Ms Kirkbride was initially embroiled in the expenses story as a result of revelations that her husband - and fellow Tory MP Andrew Mackay - had named their main home in London as his second home and claimed expenses for it.
But despite him quitting last week, she had to answer questions about her brother, who lived rent-free in her taxpayer-funded constituency home and her sister, who did secretarial work for her despite living more than 100 miles from her constituency.
David Cameron: 'I respect Julie Kirkbride's decision to step down'
She also came under fire for re-mortgaging her second home to fund an extension and claiming for the higher interest payments.
She said she needed an extra bedroom so her eight-year old son did not have to share a room with her 59-year old brother, who helps to look after him.
Before announcing she would quit, she told BBC Radio 5 Live that she understood public anger over the expenses row.
But she added: "Until this week's furore, it didn't cross my mind that I had done anything wrong."
Ms Moran's decision to stand down came amid speculation about her future after it emerged she claimed £22,500 for treating dry rot in her designated second home in Southampton - 100 miles from her Luton South constituency.
Although she had repaid the money a Labour panel had been due to decide whether she could stand for the party again.
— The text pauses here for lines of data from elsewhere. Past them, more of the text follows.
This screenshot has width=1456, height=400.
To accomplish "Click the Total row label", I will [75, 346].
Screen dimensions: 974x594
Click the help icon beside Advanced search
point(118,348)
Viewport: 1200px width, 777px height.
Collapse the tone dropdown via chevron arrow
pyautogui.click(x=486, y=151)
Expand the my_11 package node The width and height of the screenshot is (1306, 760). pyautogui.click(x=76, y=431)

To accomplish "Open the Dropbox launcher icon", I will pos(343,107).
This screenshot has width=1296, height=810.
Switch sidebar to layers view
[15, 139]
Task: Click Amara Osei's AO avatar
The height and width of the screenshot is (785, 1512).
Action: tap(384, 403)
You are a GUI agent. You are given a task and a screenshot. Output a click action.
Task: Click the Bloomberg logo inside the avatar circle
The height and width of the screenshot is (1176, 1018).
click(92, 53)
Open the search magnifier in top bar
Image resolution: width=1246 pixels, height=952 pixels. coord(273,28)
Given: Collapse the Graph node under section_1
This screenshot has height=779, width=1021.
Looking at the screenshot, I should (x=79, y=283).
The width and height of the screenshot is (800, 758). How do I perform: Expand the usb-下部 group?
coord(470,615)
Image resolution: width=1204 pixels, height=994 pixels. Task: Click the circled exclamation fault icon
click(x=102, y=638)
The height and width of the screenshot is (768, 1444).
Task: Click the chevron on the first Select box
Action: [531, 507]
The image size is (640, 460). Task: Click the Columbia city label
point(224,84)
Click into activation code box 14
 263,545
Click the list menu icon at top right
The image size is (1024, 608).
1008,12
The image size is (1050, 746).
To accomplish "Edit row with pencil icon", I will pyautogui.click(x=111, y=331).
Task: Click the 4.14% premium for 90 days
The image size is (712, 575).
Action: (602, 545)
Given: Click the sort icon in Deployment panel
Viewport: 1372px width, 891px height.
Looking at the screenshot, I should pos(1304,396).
Ms Moran, 54, said she had taken the decision in the interests of her family but insisted she had done nothing "wrong or dishonest" in her expenses claims.
MPS LEAVING PARLIAMENT
The following MPs have said in the past three weeks that they will not contest the next election
Conservative: Andrew MacKay, Julie Kirkbride, Douglas Hogg, Sir Peter Viggers, Anthony Steen, Sir Nicholas and Ann Winterton, Christopher Fraser
Labour: Margaret Moran, Ben Chapman, Ian McCartney, John Smith, Michael Martin (Speaker)
A few hours later Christopher Fraser, MP for South West Norfolk, said he had decided not to fight the next election, saying that his wife's on-going health problems had "made it difficult to juggle my family life with my duties as an MP".
The Daily Telegraph said Mr Fraser had claimed £1,800 in public money to buy more than 200 trees in his garden and he has faced questions in his constituency over his designation of a home in Dorset as his main home.
And in another development, Employment Minister Tony McNulty repaid more than £3,000 in mortgage interest and council tax "mistakenly" claimed for a house in Harrow - which he nominated as his second home for expenses - where his parents lived.